TAREFA 1: Reproduza o trecho do documento sobre a castanha-do-brasil desde "Image by Freepik" até "da natureza global.", inclusive.

TRECHO DO DOCUMENTO:
^^^^

A castanha do Brasil (Bertholletia excelsa, família Lecythidaceae) 

“Save the Amazon! Eat Brazil nuts.” 

A castanha do Brasil (Bertholletia excelsa, família Lecythidaceae) 
Image by Freepik

*Por Hugo Caruso - Diretor do DIPOV/SDA 
Fonte: Revista da Defesa Agropecuária


Este poderia ser um slogan para ser difundido por quem realmente se preocupa com a preservação da Floresta Amazônica. Proteger a Floresta é um desafio de toda a humanidade. Muito se fala em repreensão da derrubada da floresta, mas é necessário falar sobre a necessidade de melhoria das condições das populações locais, as  quais, se tiverem boas condições de vida, certamente serão as  principais vigias e protetoras da floresta. Um verdadeiro exército para defender um dos maiores patrimônios da natureza global.

Promover a castanha-do-brasil não se trata apenas de incrementar um produto a mais na pauta de exportações brasileiras, mas, sobretudo, valorizar os esforços das populações em manter a floresta em pé para que dela possam tirar seu sustento.

O homem faz parte do ambiente e necessita ser considerado com um produto do meio e assim, qualquer iniciativa que trate de preservação ambiental, a preservação da vida humana, melhoria das condições socioambientais obrigatoriamente devem ser consideradas. Por esse motivo, todos os esforços para a preservação da floresta devem vir acompanhados de medidas que visem a proteção e melhoria das condições da vida humana.

^^^^

DADOS DO EXERCÍCIO:
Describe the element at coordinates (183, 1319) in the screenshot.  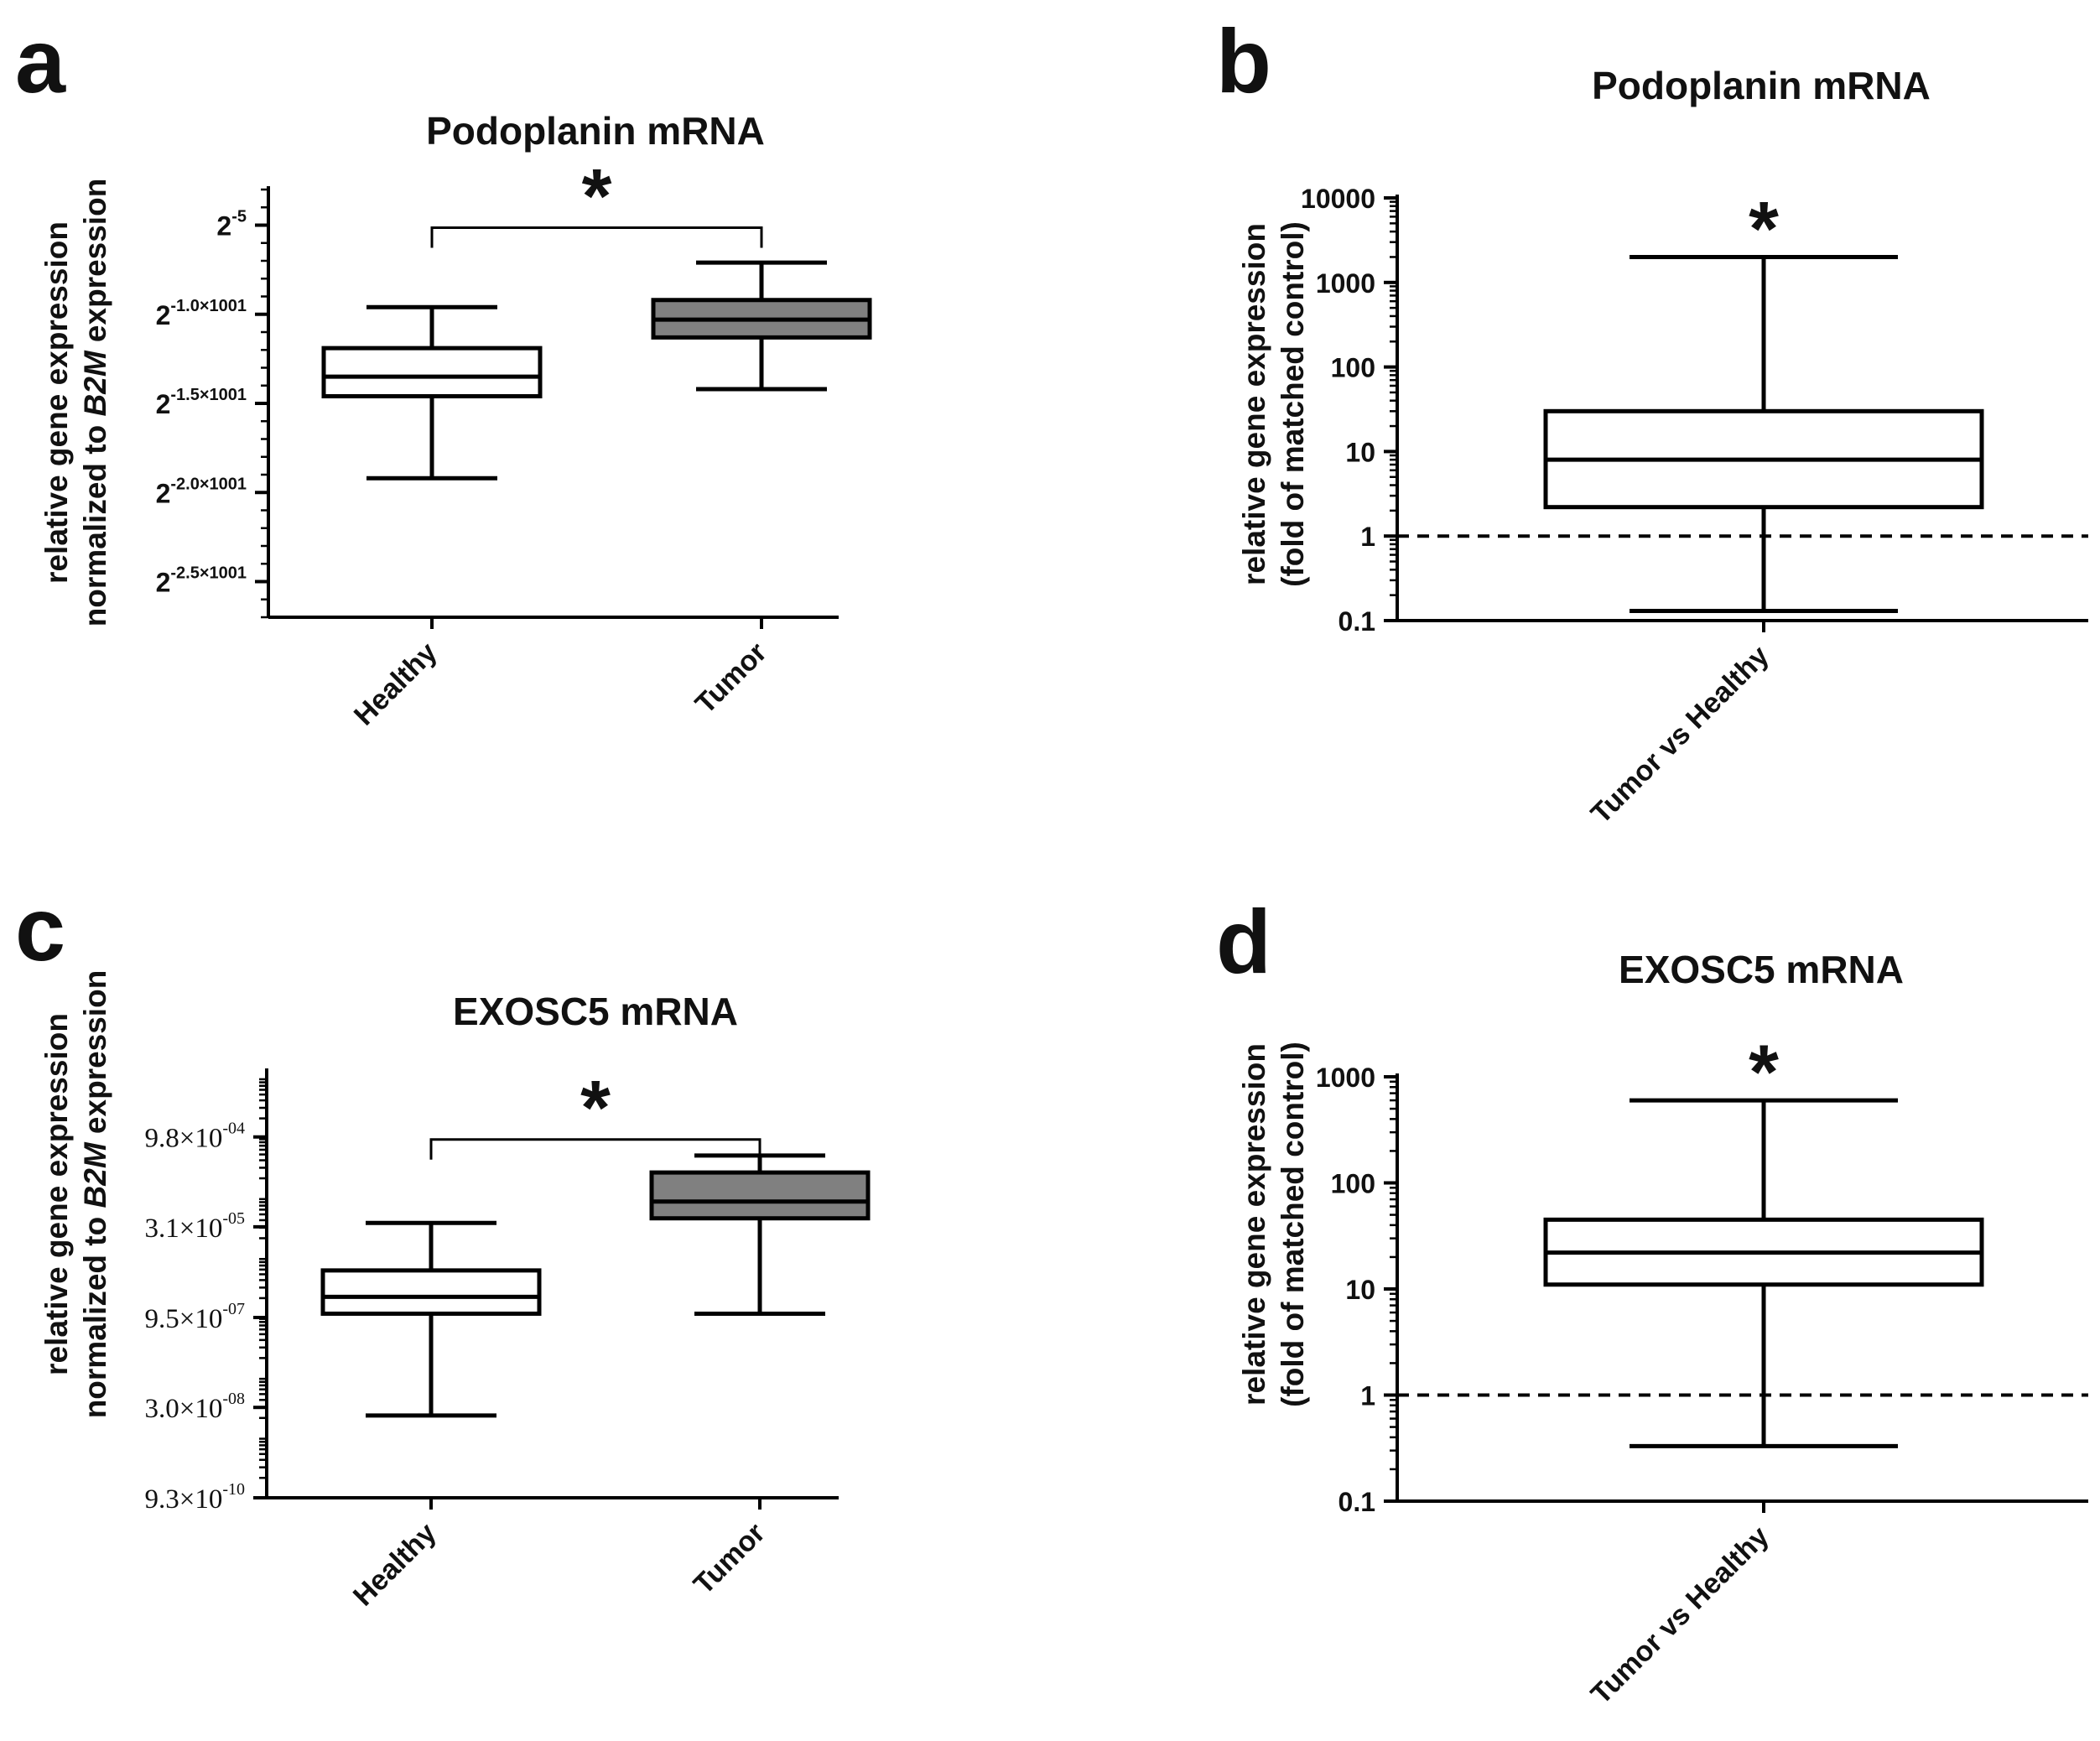
I see `y-tick-mantissa: 9.5×10` at that location.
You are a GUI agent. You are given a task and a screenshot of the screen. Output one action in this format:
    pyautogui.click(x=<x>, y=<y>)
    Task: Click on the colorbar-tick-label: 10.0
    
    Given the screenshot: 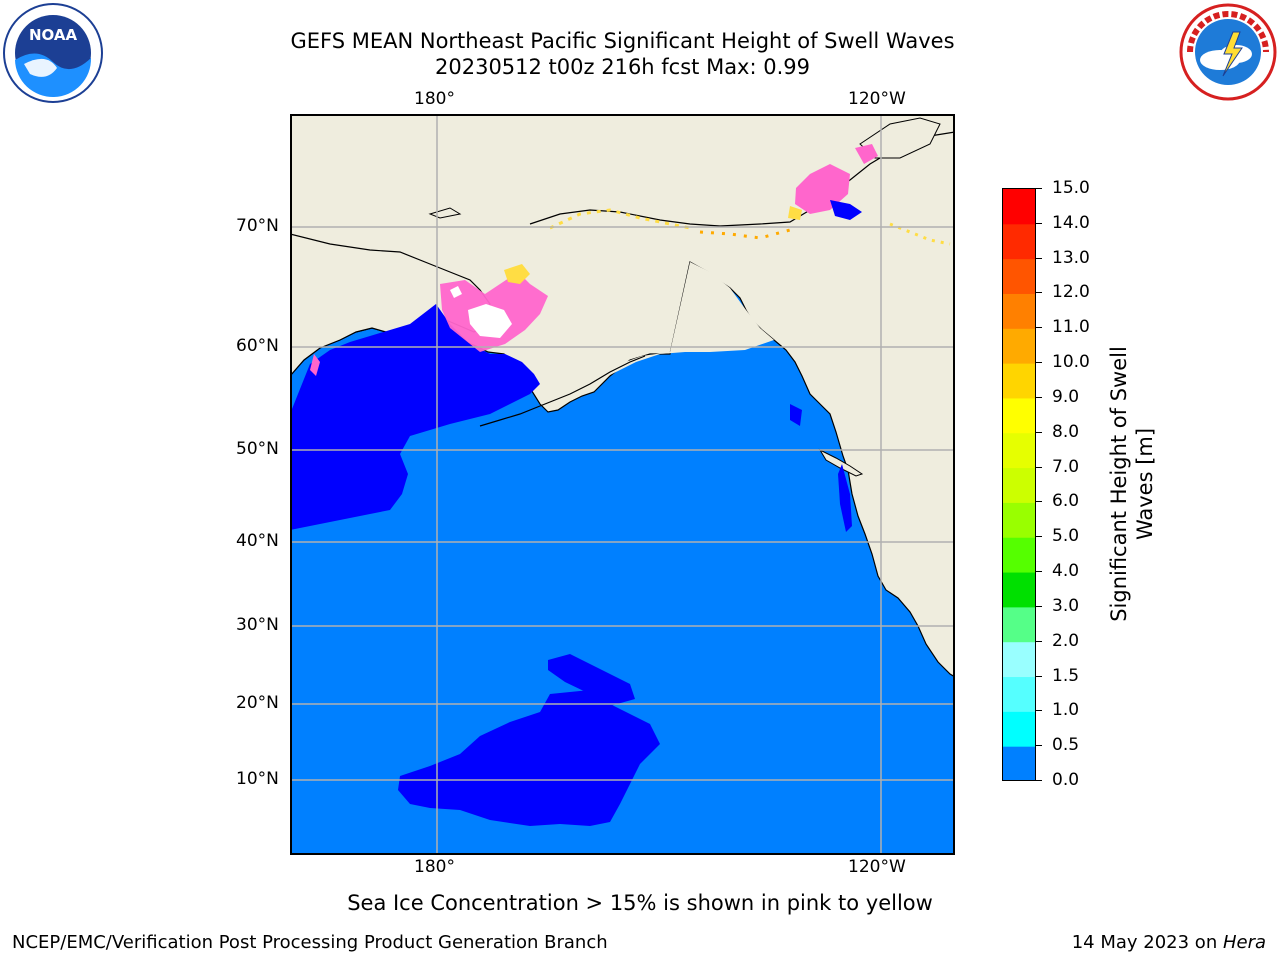 What is the action you would take?
    pyautogui.click(x=1071, y=362)
    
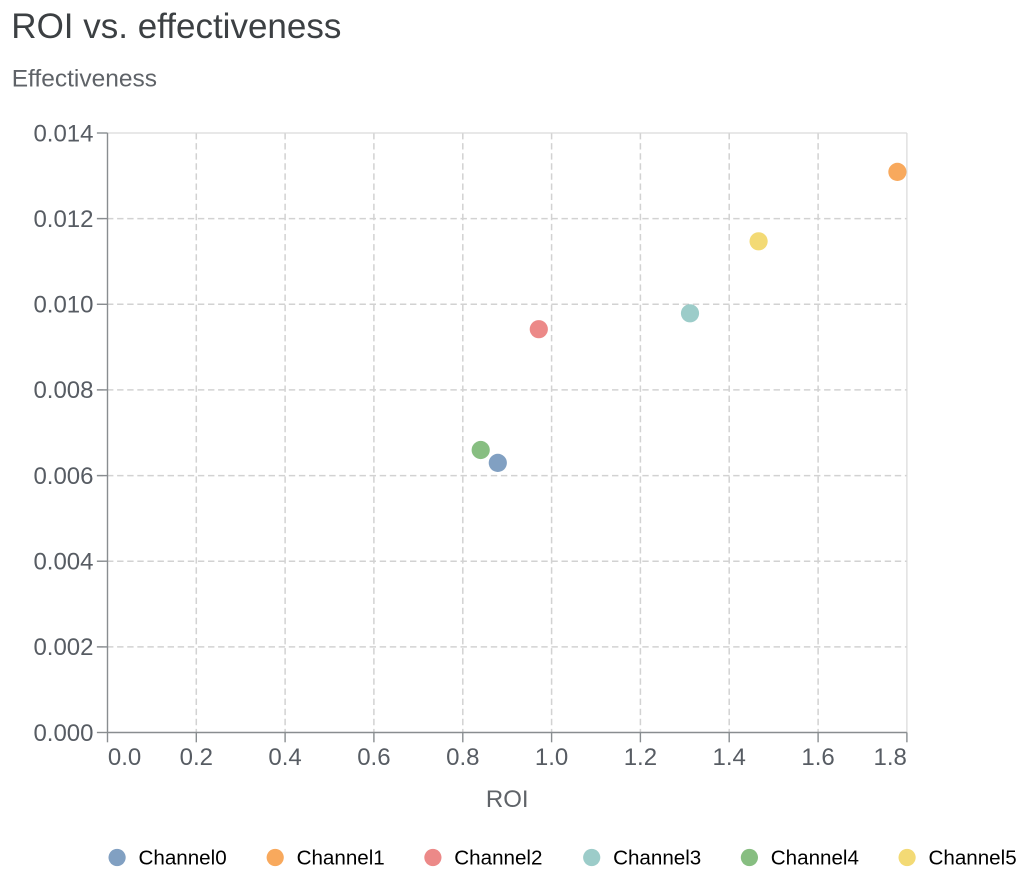 The width and height of the screenshot is (1024, 878). What do you see at coordinates (63, 134) in the screenshot?
I see `svg-text: 0.014` at bounding box center [63, 134].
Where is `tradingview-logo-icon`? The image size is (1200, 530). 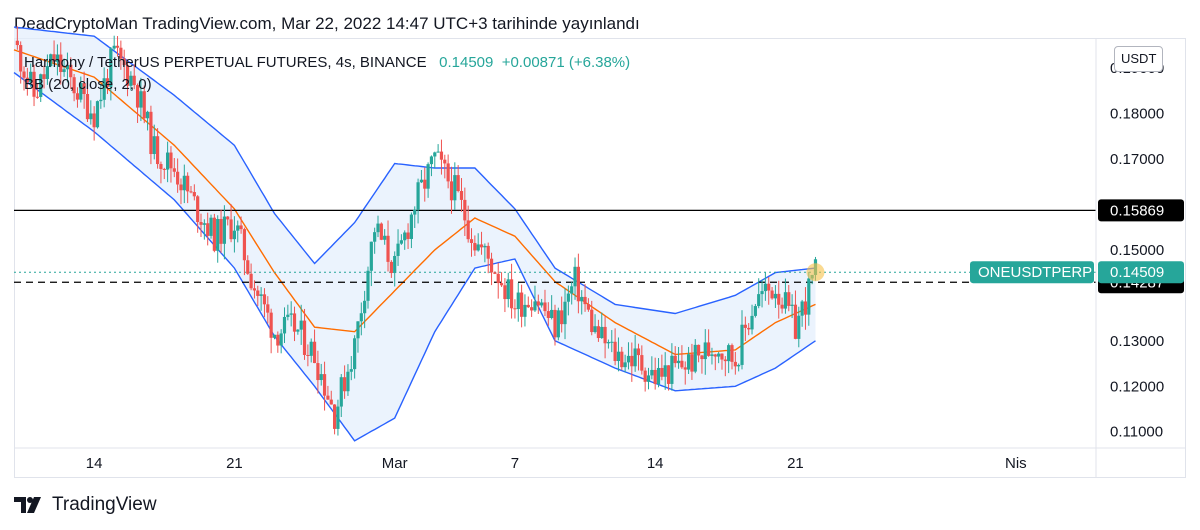
tradingview-logo-icon is located at coordinates (28, 505).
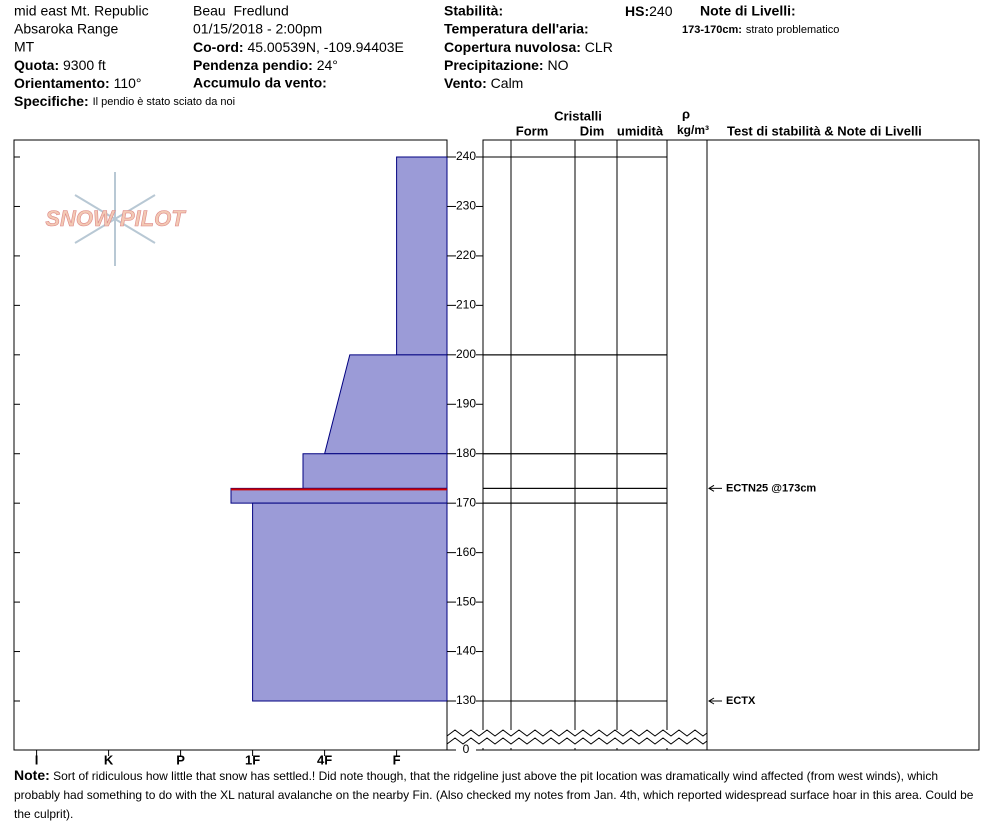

^^^^

TAREFA 2: Atualize as linhas dos dados do exercício, da primeira até a linha que contém "at that location.", inclusive, substituindo "screenshot" por "image" e mantendo todo o resto inalterado. Apresente somente essas linhas e deixe as imagens de fora.

RESPOSTA 1:
Image by Freepik

*Por Hugo Caruso - Diretor do DIPOV/SDA 
Fonte: Revista da Defesa Agropecuária


Este poderia ser um slogan para ser difundido por quem realmente se preocupa com a preservação da Floresta Amazônica. Proteger a Floresta é um desafio de toda a humanidade. Muito se fala em repreensão da derrubada da floresta, mas é necessário falar sobre a necessidade de melhoria das condições das populações locais, as  quais, se tiverem boas condições de vida, certamente serão as  principais vigias e protetoras da floresta. Um verdadeiro exército para defender um dos maiores patrimônios da natureza global.

RESPOSTA 2:
Describe the element at coordinates (183, 1319) in the image.  
I see `y-tick-mantissa: 9.5×10` at that location.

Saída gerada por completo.